WHAT TO PRODUCE: Copy the data starting at the line with "The width and" and ending at the line with "[1280, 108]", and swap "screenshot" for "image". Leave everything else as it is, and leave out the pictures.

MATERIAL:
_____

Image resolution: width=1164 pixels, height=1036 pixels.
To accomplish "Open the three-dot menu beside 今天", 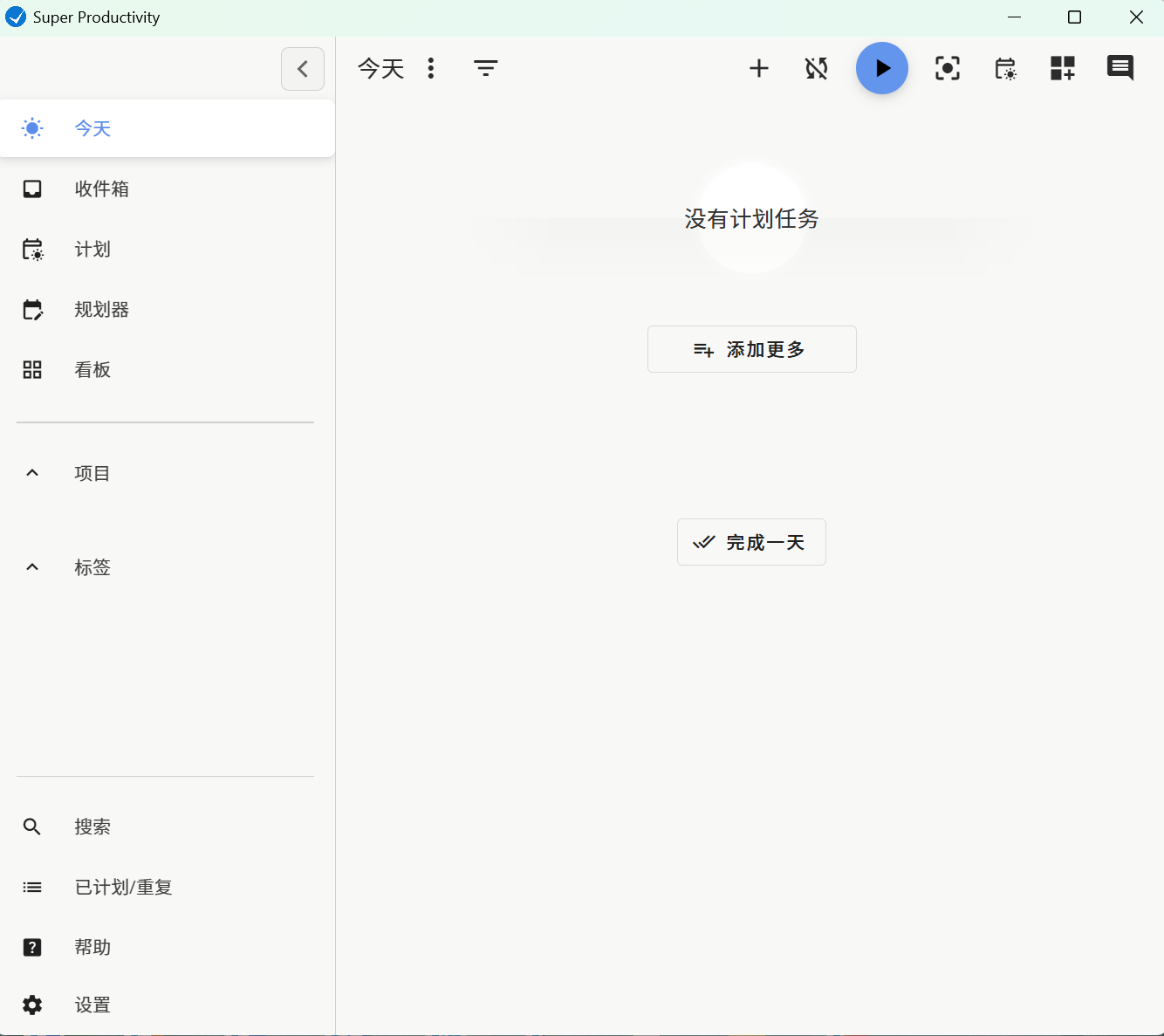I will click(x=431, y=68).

_____

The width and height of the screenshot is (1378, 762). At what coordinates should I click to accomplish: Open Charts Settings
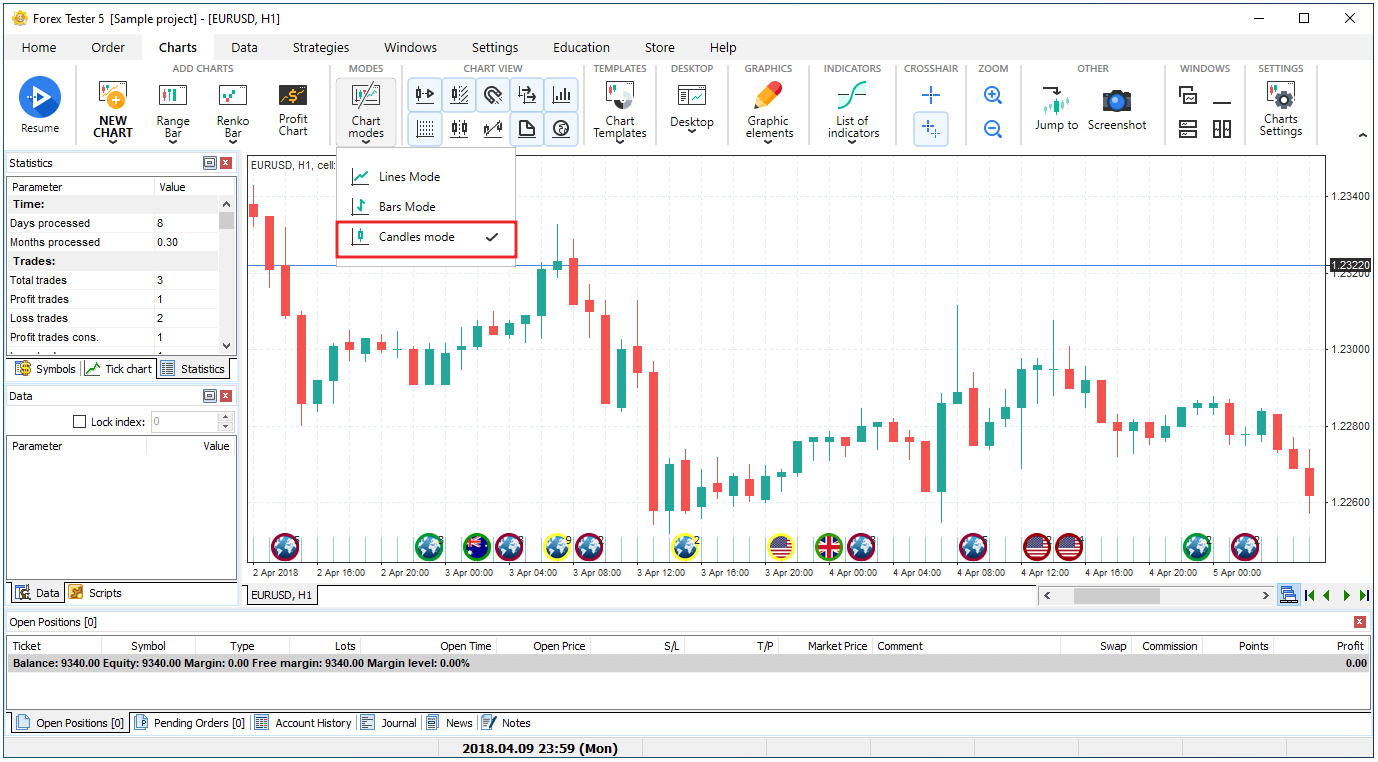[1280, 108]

_____

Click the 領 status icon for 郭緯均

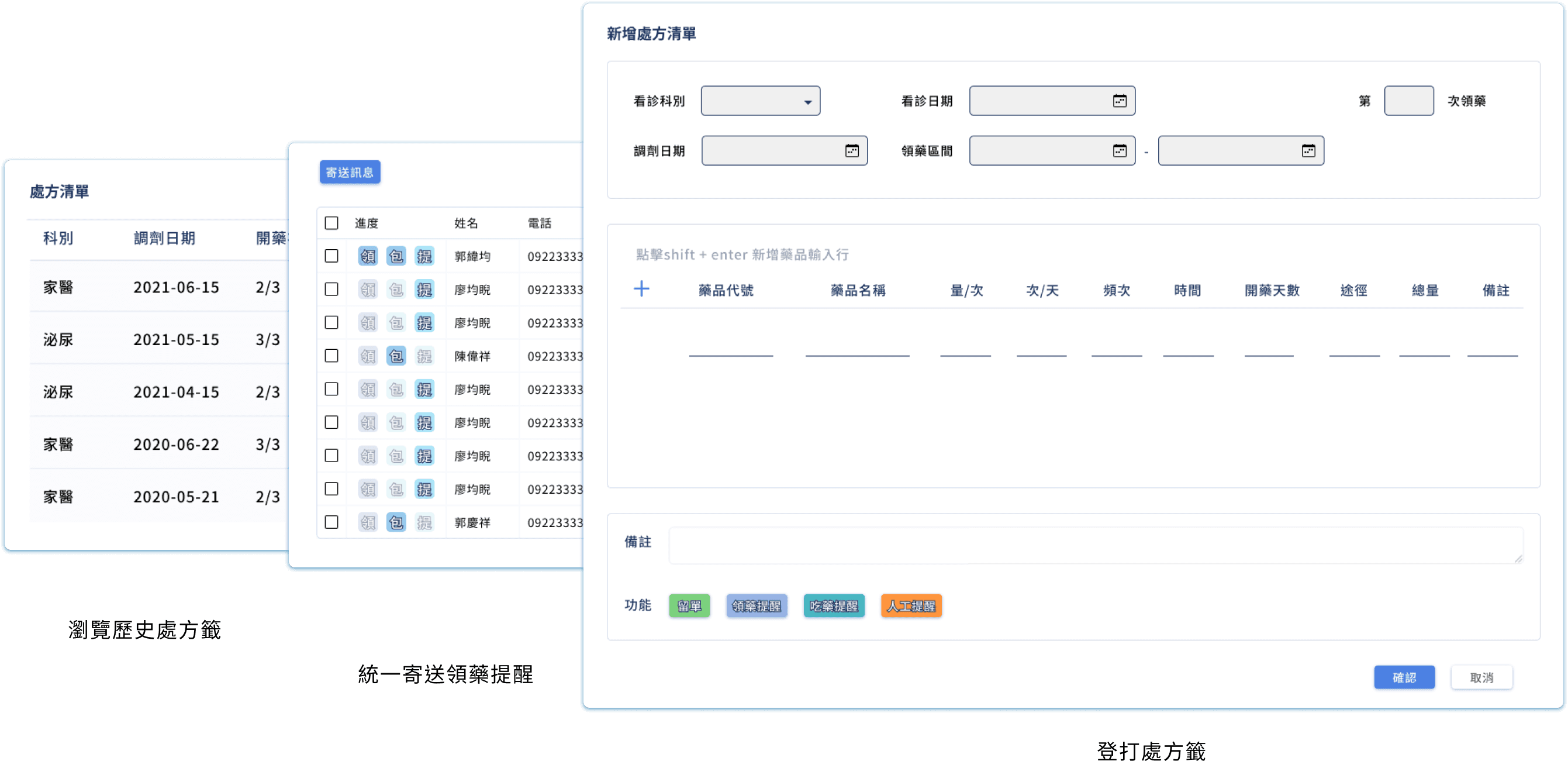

_____

IN RESPONSE:
The width and height of the image is (1378, 762). At what coordinates should I click to accomplish: Open Charts Settings
[1280, 108]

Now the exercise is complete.